I'll divide this answer into two parts. In the first, I wish to dispel/prevent any possible category errors here.
Ground rules from the philosophy of science
There are claims that the standard model is a theory which explains almost all phenomenon that we see in the world. I am wondering what scientific evidence backs this claim?
To say a theory explains observed phenomena is to say those phenomena are among its predictions. The evidence for this claim is, of course, the phenomena themselves.
To what degree is this claim scientific?
By "scientific", you might mean "amenable to scientific analysis" or "well attested in the light of such analysis". These respectively apply to falsifiable claims and claims whose predictions concord with observation. So, as aforesaid, the SM is scientific on both counts.
It seems that there are a few parts to this claim
"This claim" meaning what the SM claims, rather than the previously discussed claim that the SM explains observed phenomena. The parts you identify in dissecting the SM are how we make the aforementioned predictions. To take a much simpler example, the claim that people have minds with certain internal states, responsive to and influencing their bodies in certain ways, explains people's observed behaviour. You can't see minds or quantum fields directly, just their observable effects.
SM-related phenomena specifically
Warning: I'll mention some lines of evidence, but each is mentioned only very briefly.
There are no fundamental bulk effects, i.e. there are no fundamental interactions between groups of particles. Any macro-scale properties are emergent properties coming from interactions at a smaller scale.
That seems a fair summary of what's claimed. In other words, (i) interactions between composite particles are an emergent consequence of those between fundamental ones, and (ii) we respectively call these interactions emergent and fundamental. While (ii) is a definition, (i) is a claim about Nature.
What physical evidence is there for these beliefs? Just because we find laws governing the relationships between particles, and find them to be constituents of matter at larger scales, what evidence do we have for this claim of total reductionism? What evidence do we have that there exist “building blocks” of matter, and that all matter is entirely determined by those building blocks?
This splits into two issues we should address in the reverse of the order you raised them: how do we know (in the evidence-fits-predictions sense of know) there are such building blocks, and how do we know fundamental interactions are sufficient to explain interactions between composite structures?

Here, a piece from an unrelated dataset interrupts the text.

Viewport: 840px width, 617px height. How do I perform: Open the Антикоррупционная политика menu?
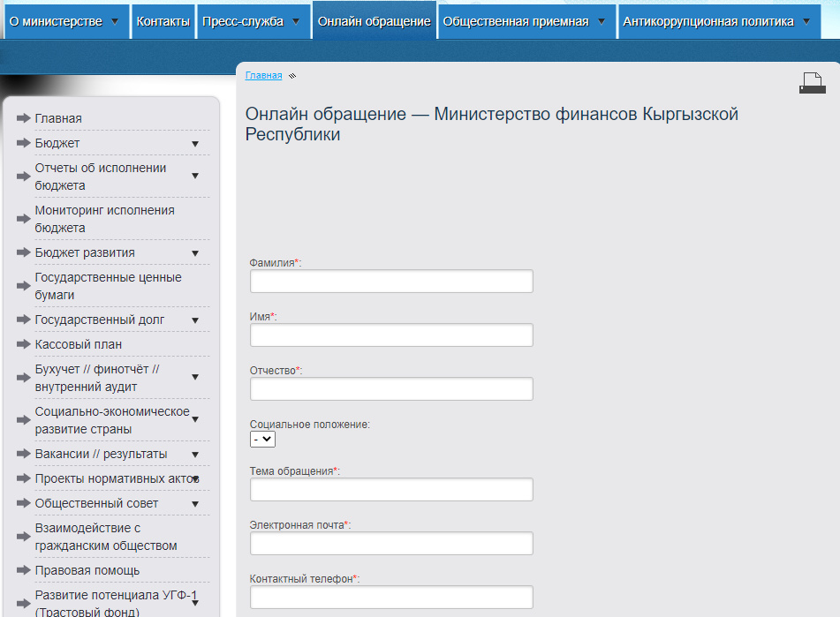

For the first question, we gradually work down to smaller components (e.g. Brownian motion attests to the existence of atoms, chemistry attests to the electronic configurations and NMR spectroscopy to their nuclear structures, observation of beta decay shows neutrinos exist, and the classification of hadrons supports their quark-gluon structure). While one can never prove a particle doesn't have a substructure, the claim that it doesn't predicts it has no discernible size, and that's true so far of electrons and quarks, down to length scales of $10^{-18}$ m. Any substructure they may have hasn't been shown to have better predictions of observation.
For the second question, it takes detailed calculations to show fundamental interactions predict atoms' ionization energies and electronegativities, and van der Waal forces. From these follow predictions in chemistry and bulk predictions, such as materials' viscosity, boiling point etc. So far, while many predictions of "bulk forces are emergent" have been successful, none have proven unworkable. We will acknowledge non-reductionist interactions when we find them. (They will only be "not reductionist yet", just in case reduction is eventually possible; for example, this is what happened with friction, elastic forces, vibrations etc.)